Para o Tribunal Penal Internacional para a antiga Iugoslávia, é uma infelicidade que seus trabalhos cheguem ao fim em meio a esse alvoroço midiático. Mas também não é incomum. Desde o início, o trabalho da corte foi atacado por muitos países oriundos da antiga Iugoslávia. Os juízes foram seletivamente hostilizados, apresentados como corruptos ou incapazes. O tribunal vivenciou cenas bizarras, como a protagonizada pelo fundador do Partido Radical Sérvio, Vojislav Seselj, ou arroubos agressivos do ex-presidente sérvio Slobodan Milosevic. A sala de audiências foi abandonada e os juízes, insultados.

Mesmo assim, o balanço do Tribunal Penal para a antiga Iugoslávia é extremamente positivo. Em menos de 25 anos, 161 pessoas foram processadas, mais de 4,6 mil testemunhas foram interrogadas e foram coletados mais de 2,5 milhões de documentos. Numerosos líderes políticos ou militares de alto nível tiveram que enfrentar julgamento, bem como vários pequenos senhores da guerra que jamais imaginaram ir a tribunal. Crimes foram documentados tão indubitavelmente que nenhuma pessoa em perfeito juízo pode duvidar deles. Finalmente as muitas vítimas tiveram a oportunidade de se deparar com seus algozes, sem precisar temê-los; eles puderam olhar os criminosos nos olhos na sala de audiências.

E também para o desenvolvimento da jurisdição internacional, o Tribunal das Nações Unidas para a antiga Iugoslávia teve uma grande importância. Pela primeira vez, o Conselho de Segurança da ONU decidiu impor os princípios da Carta das Nações Unidas não através de armas, mas pela lei. Por esse motivo, o jurista alemão Wolfgang Schomburg falou de um "salto quântico no caminho de mais justiça."

Tudo isso também proporcionou aos povos da antiga Iugoslávia a possibilidade de iniciar e promover o ajuste de contas com o passado e a reconciliação.
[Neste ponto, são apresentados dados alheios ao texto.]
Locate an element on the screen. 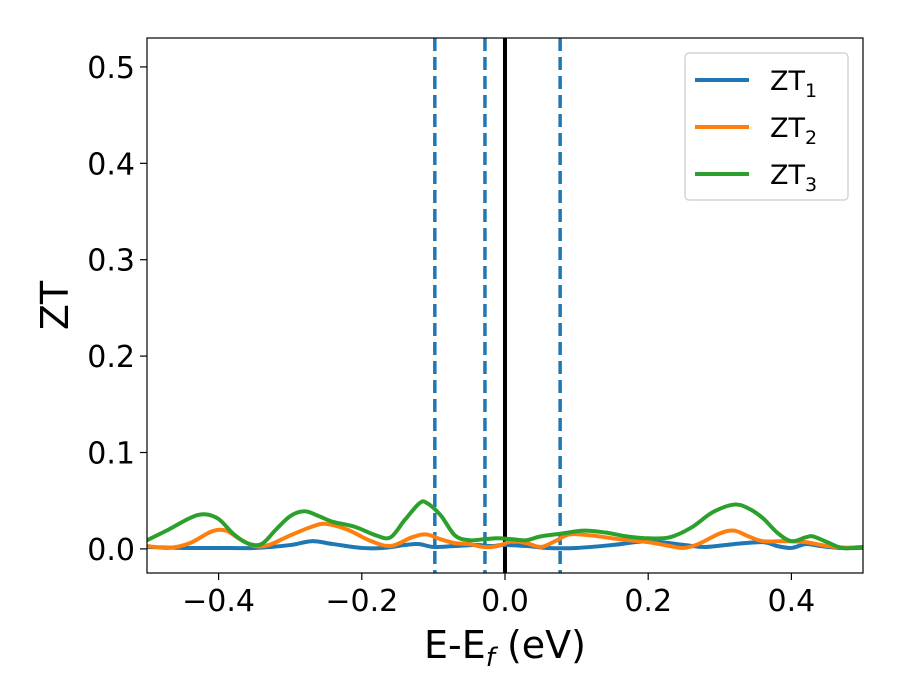 Image resolution: width=900 pixels, height=700 pixels. x-axis-label-unit: (eV) is located at coordinates (540, 645).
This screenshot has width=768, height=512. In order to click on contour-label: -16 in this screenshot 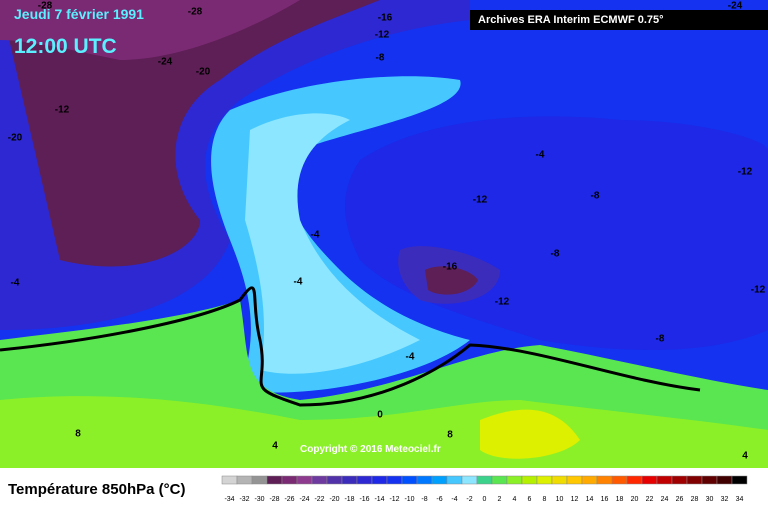, I will do `click(386, 18)`.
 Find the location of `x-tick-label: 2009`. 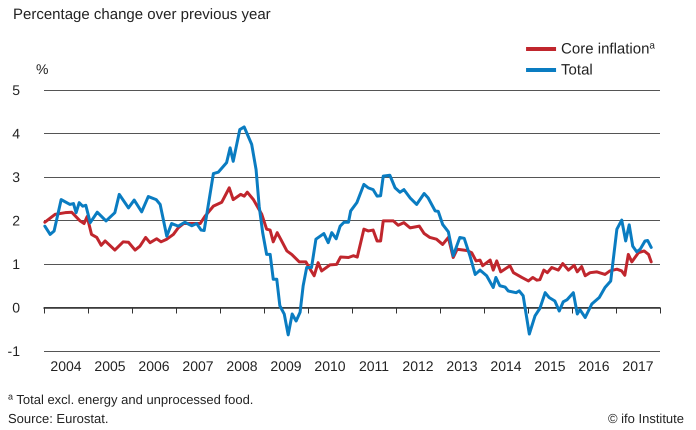

x-tick-label: 2009 is located at coordinates (286, 366).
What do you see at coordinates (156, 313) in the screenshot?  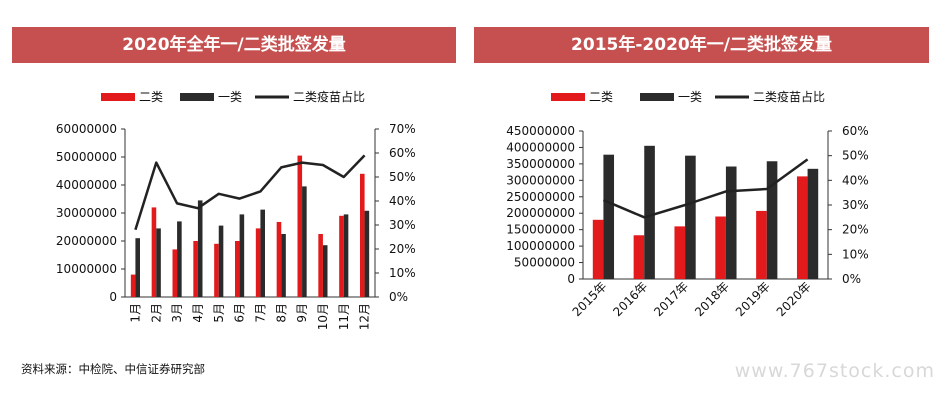 I see `x-tick-label: 2月` at bounding box center [156, 313].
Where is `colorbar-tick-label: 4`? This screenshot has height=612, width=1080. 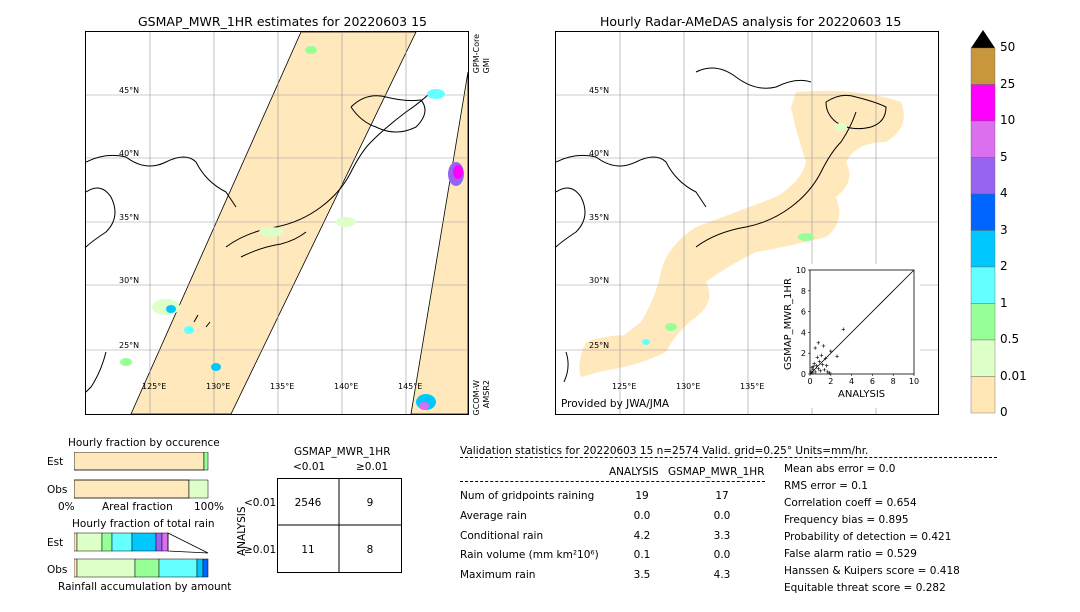 colorbar-tick-label: 4 is located at coordinates (1004, 193).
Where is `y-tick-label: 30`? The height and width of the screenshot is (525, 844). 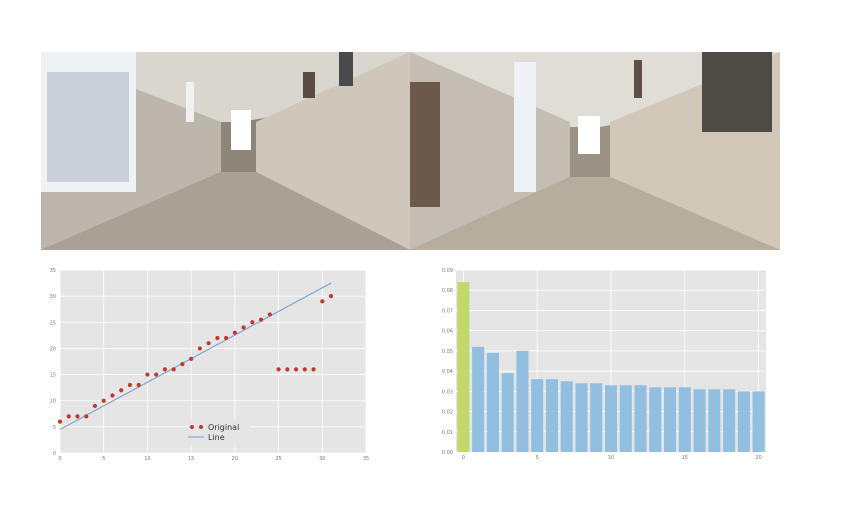 y-tick-label: 30 is located at coordinates (53, 297).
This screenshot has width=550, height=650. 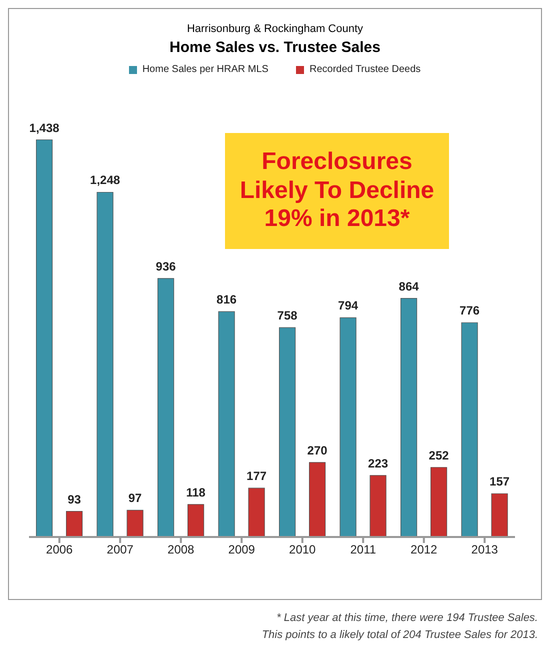 I want to click on data-label: 93, so click(x=75, y=499).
Até agora, no entanto, esse potencial não está sendo utilizado. Principalmente as elites políticas preferem se ater à narrativa de inimizade que lhes é altamente lucrativa. Praljak contribuiu para ela com sua encenação espetacular e midiática de envenenamento. Ele sabia o que estava fazendo.

Mas quando passar o alvoroço, talvez seja possível promover a convivência pacífica e criar uma perspectiva de futuro para todos. Todos merecem isso.